Today, almost all who actively struggle with the issue of abortion, whether for or against, realize the inescapable link between abortion and contraception.
Last month, Canada’s leading newspaper, The Globe and Mail, printed a full-page article entitled “Abortion and the pill,” subtitled “When women got control over conception, why did the abortion rate increase?” The article, extracted from a recent book by Anne Collins, did not, in fact, answer the question posed in the but-title. However, many observers have noted that the increase use of contraception has, paradoxically, increased the abortion rate. One has followed the other.
Collins’ article traced the abortion issue to its source with early birth control champions. The author defended abortion rights by tying them into the ideal of liberated womanhood (freed from slavery to childbearing). Summing up the views of a pro-life woman who now regrets her own abortion, Collins says:
By insisting that society take the abortion decision out of the hands of women, she insists that women are moral children, unfit to handle the freedom and responsibility thrust upon them by the contraceptive revolution. She wants to retie the knots of female bondage of child-bearing and compel continuing self-sacrifice.
Pro-lifers, in Collins’ view are “champions of fetuses” and, if fetuses win (through a return to restrictive abortion law)… women are sacrificed to them.
Because she sees, correctly, that abortion and contraceptive are inextricably entwined, the author naturally rejects the idea that abortion has anything to do with ”absolute values of right or wrong.” or that killing the child is a sin.
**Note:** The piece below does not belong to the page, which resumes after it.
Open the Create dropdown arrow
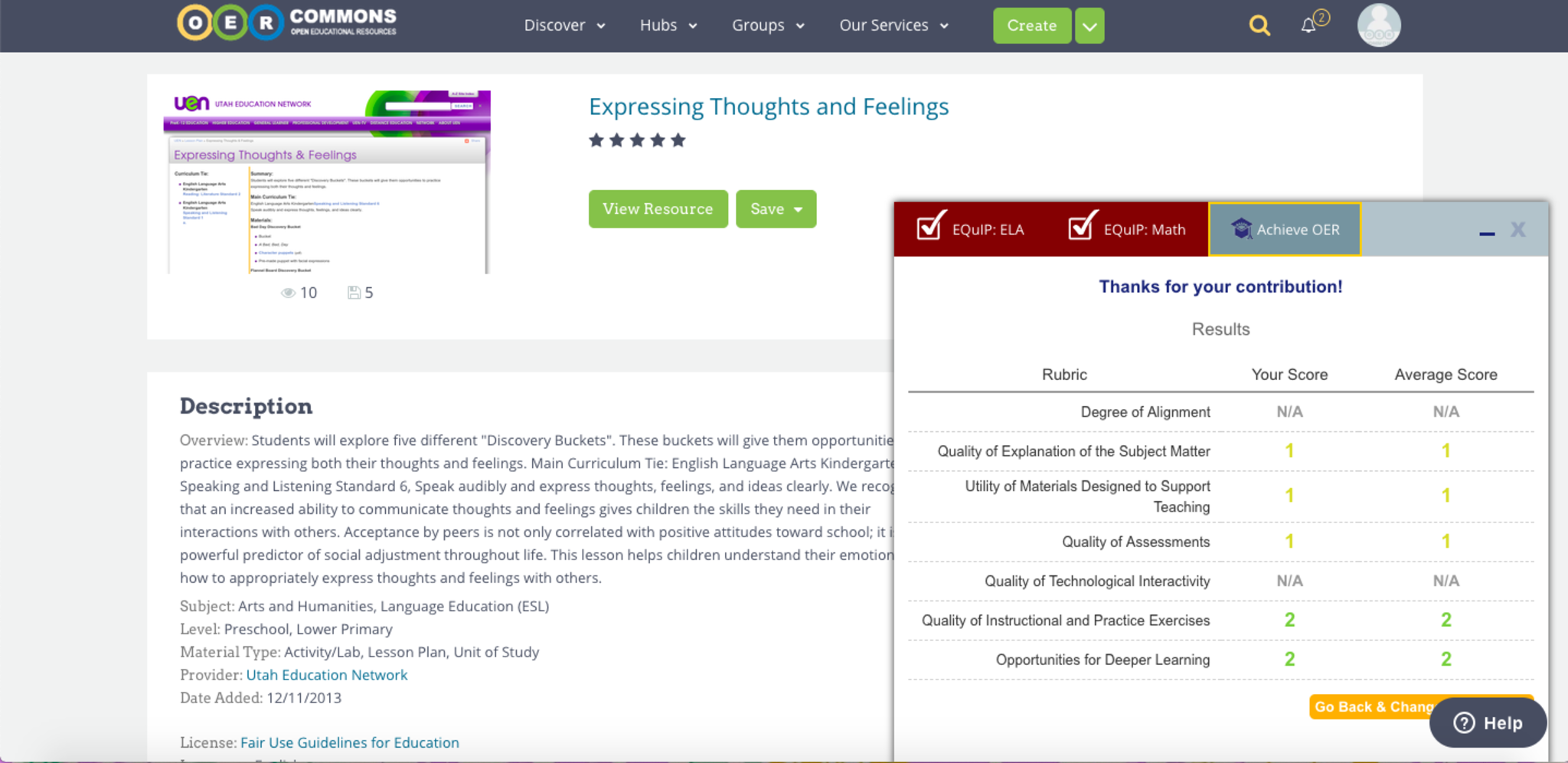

Reproductive freedom is to be maintained at all costs, according to this view.
All of this is more proof- if anyone still needs it- that the battle of pro-life and pro-abortion is far deeper than immediately meets the eye. It is a battle between adhering to a God-given freedom on the one hand and a libertinism made possible by technology on the other. The former requires sacrifice (practicing chastity; leaving marriage open to the possibility of children) and leads to true liberty. The latter seeks only self-satisfaction and egotism- and threatens to enslave us all to idols.